**WHAT THE TASK ASKS**: Please set down exactly the lines from the one that contains "Task: Minimize the terminal window" through the end of the material, leaving out every picture.

+---+

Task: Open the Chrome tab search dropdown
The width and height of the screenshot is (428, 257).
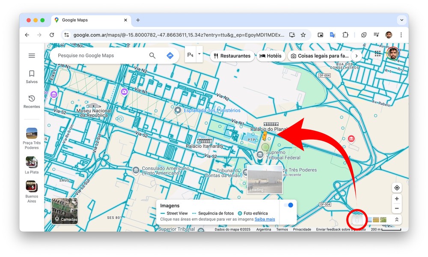Action: click(401, 20)
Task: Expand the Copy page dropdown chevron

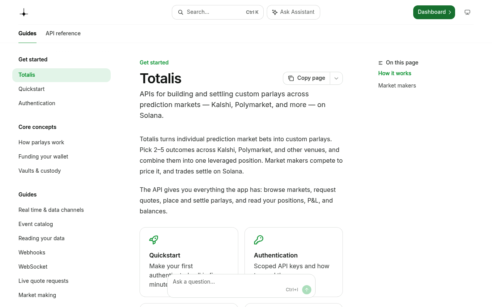Action: (x=336, y=78)
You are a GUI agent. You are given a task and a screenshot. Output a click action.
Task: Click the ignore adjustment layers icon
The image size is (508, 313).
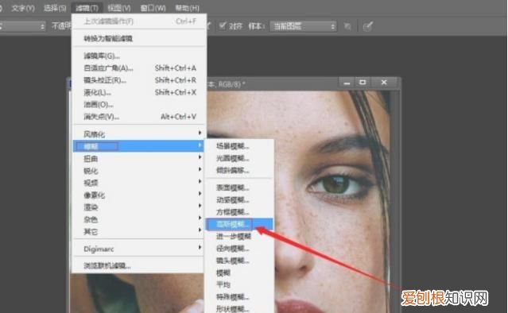(x=347, y=26)
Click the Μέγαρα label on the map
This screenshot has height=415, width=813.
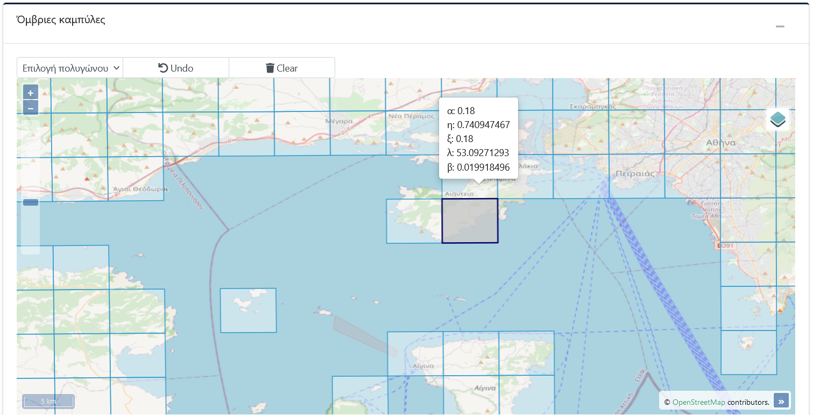(x=339, y=121)
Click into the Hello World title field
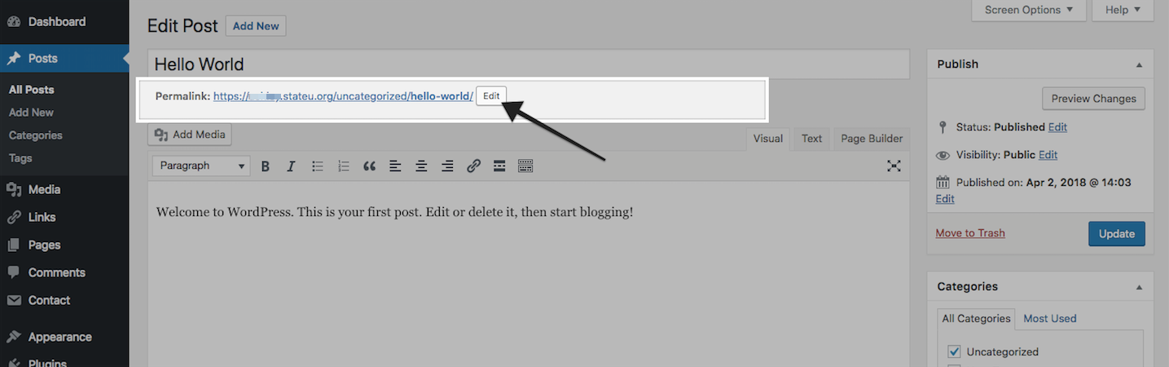The width and height of the screenshot is (1169, 367). coord(529,64)
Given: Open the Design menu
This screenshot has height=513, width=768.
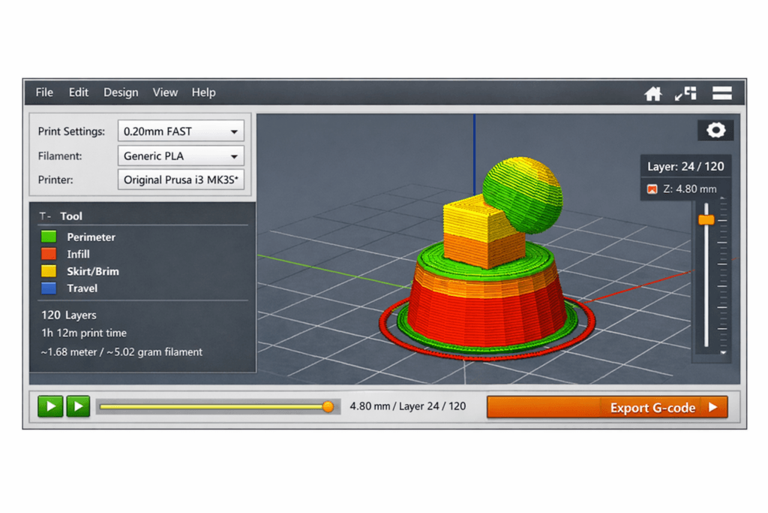Looking at the screenshot, I should point(121,92).
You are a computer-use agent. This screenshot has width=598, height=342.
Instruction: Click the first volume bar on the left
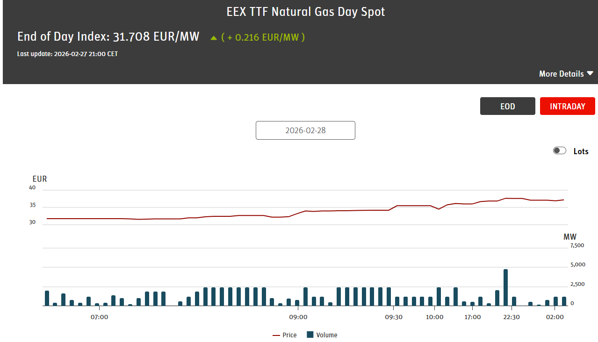coord(47,298)
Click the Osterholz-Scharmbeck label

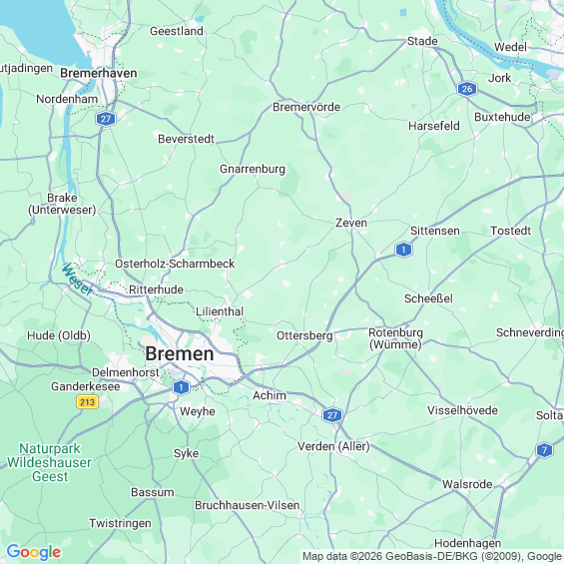175,264
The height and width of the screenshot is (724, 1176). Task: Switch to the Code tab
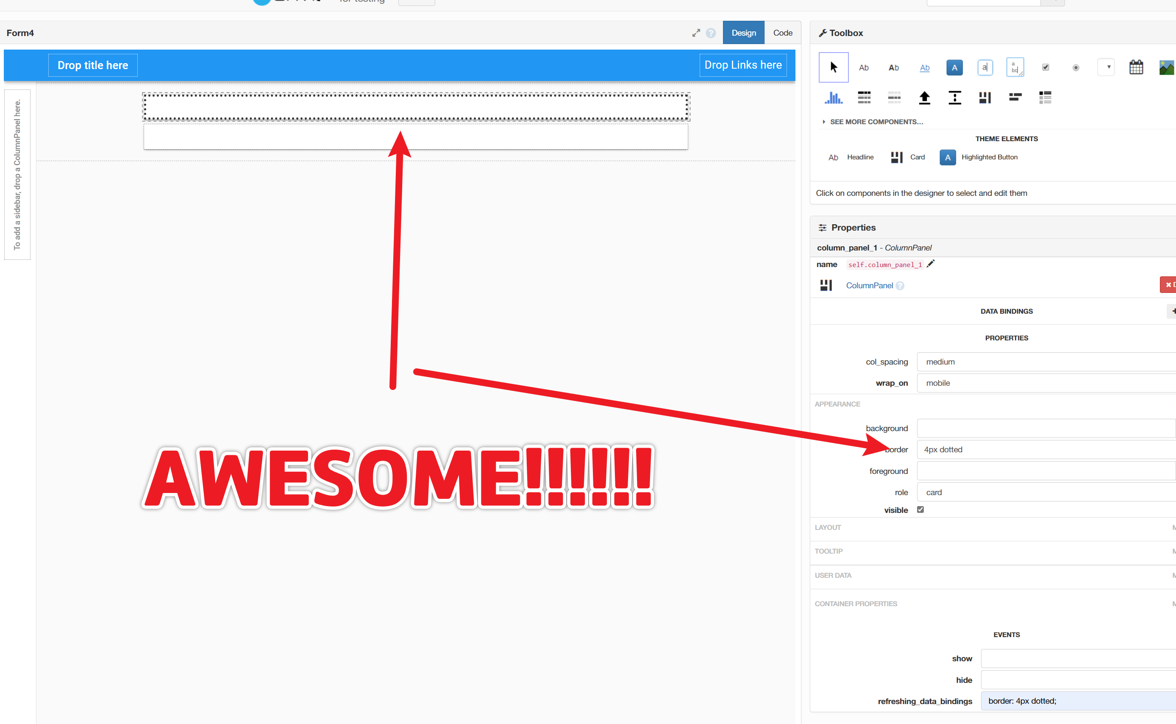point(783,33)
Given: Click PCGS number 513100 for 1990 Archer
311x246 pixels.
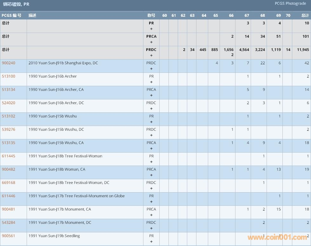Looking at the screenshot, I should click(x=8, y=76).
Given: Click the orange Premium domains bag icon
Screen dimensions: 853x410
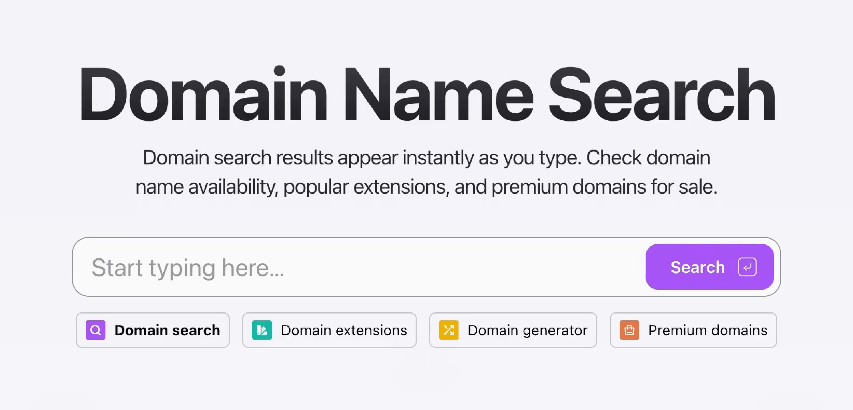Looking at the screenshot, I should (x=629, y=330).
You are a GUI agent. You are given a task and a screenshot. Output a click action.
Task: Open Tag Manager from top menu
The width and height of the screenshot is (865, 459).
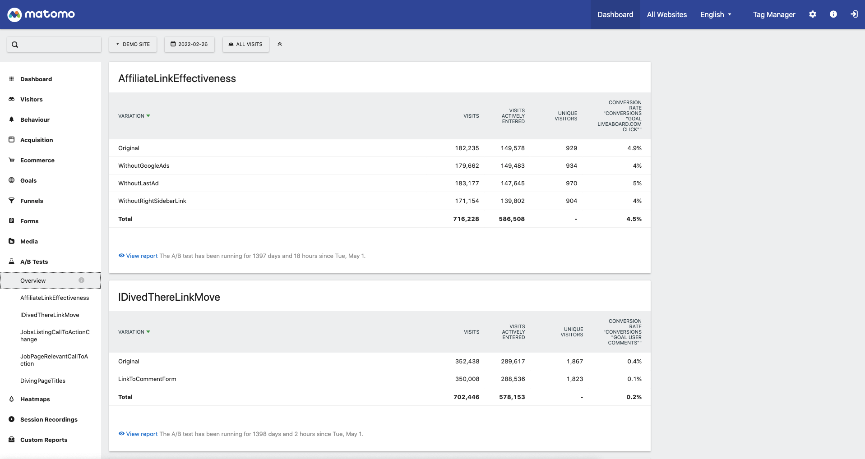coord(774,14)
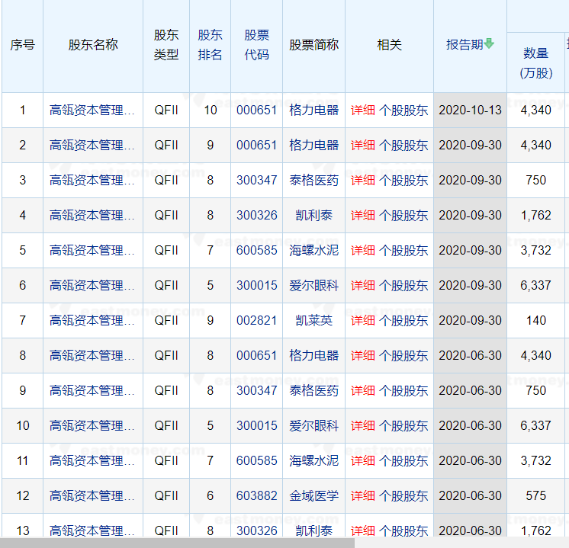The width and height of the screenshot is (569, 548).
Task: Open 个股股东 link in row 1
Action: tap(403, 110)
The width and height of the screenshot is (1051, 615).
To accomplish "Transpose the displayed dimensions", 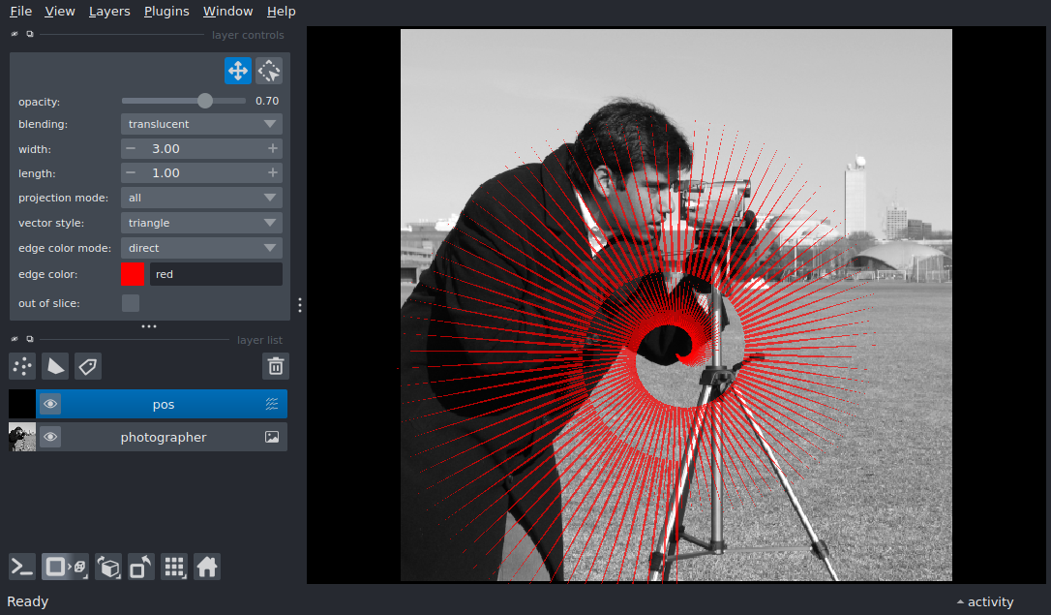I will [140, 567].
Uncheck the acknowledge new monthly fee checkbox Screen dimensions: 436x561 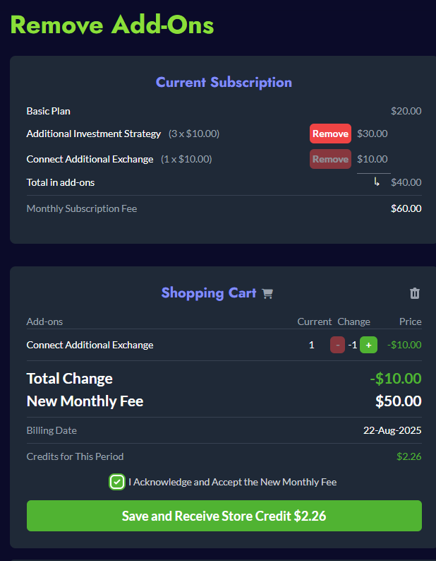[117, 482]
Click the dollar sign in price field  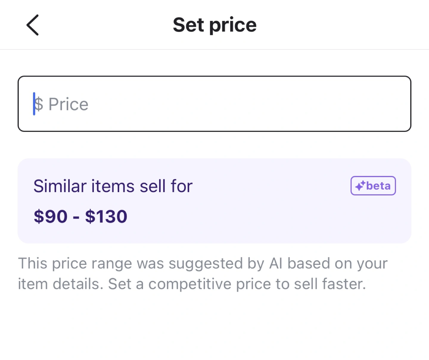pyautogui.click(x=39, y=104)
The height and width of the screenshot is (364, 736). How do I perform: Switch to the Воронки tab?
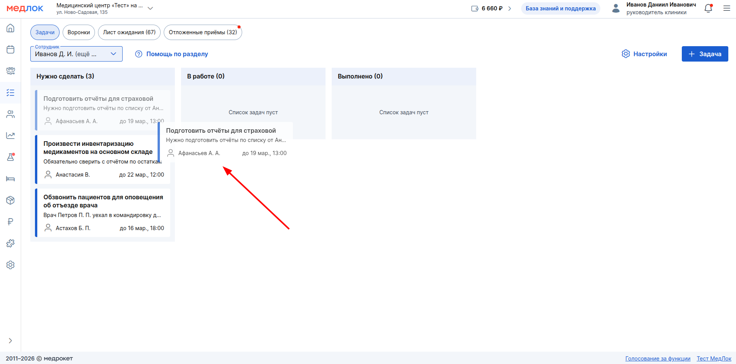pos(78,32)
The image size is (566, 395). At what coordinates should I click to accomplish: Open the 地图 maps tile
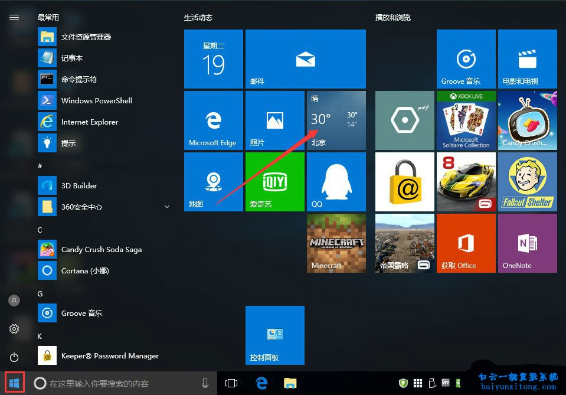tap(213, 181)
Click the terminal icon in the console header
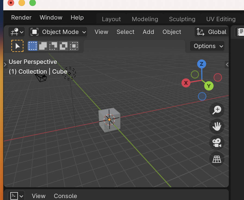The image size is (244, 200). (14, 196)
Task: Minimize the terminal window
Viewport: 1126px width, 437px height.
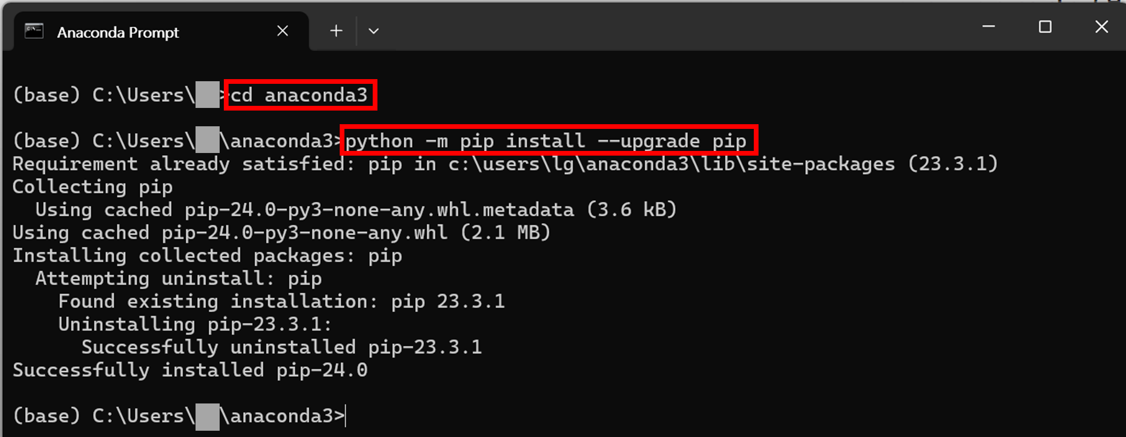Action: point(989,27)
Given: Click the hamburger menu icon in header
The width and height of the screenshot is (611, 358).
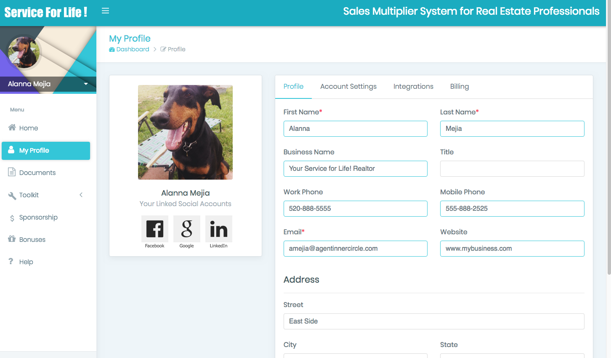Looking at the screenshot, I should pyautogui.click(x=105, y=11).
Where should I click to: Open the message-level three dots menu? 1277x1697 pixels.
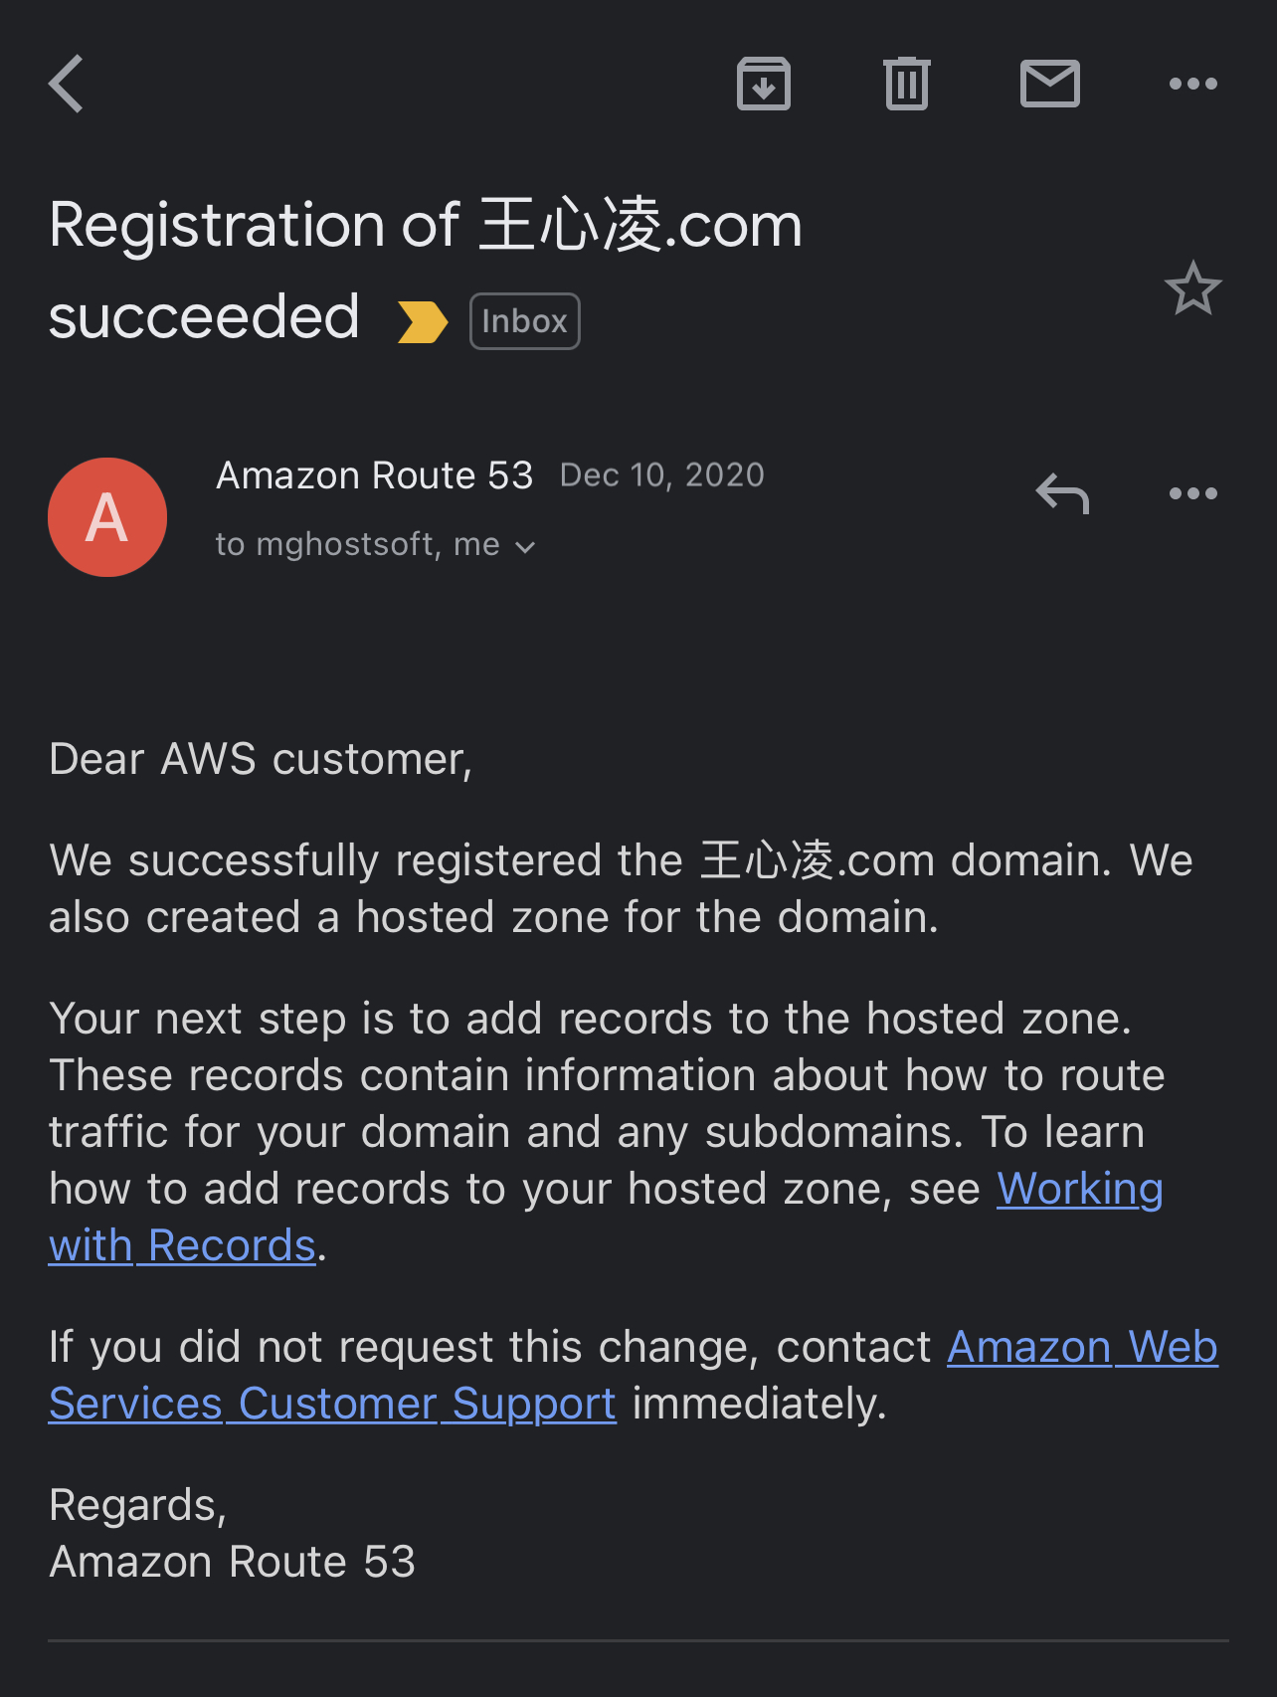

+---+

**WRITTEN ANSWER**:
Task: Minimize the terminal window
Viewport: 1126px width, 437px height.
Action: point(989,27)
Given: Click the hamburger menu icon in header
The width and height of the screenshot is (611, 358).
Looking at the screenshot, I should pyautogui.click(x=105, y=11).
Where should I click to: Open the message-level three dots menu? 1277x1697 pixels.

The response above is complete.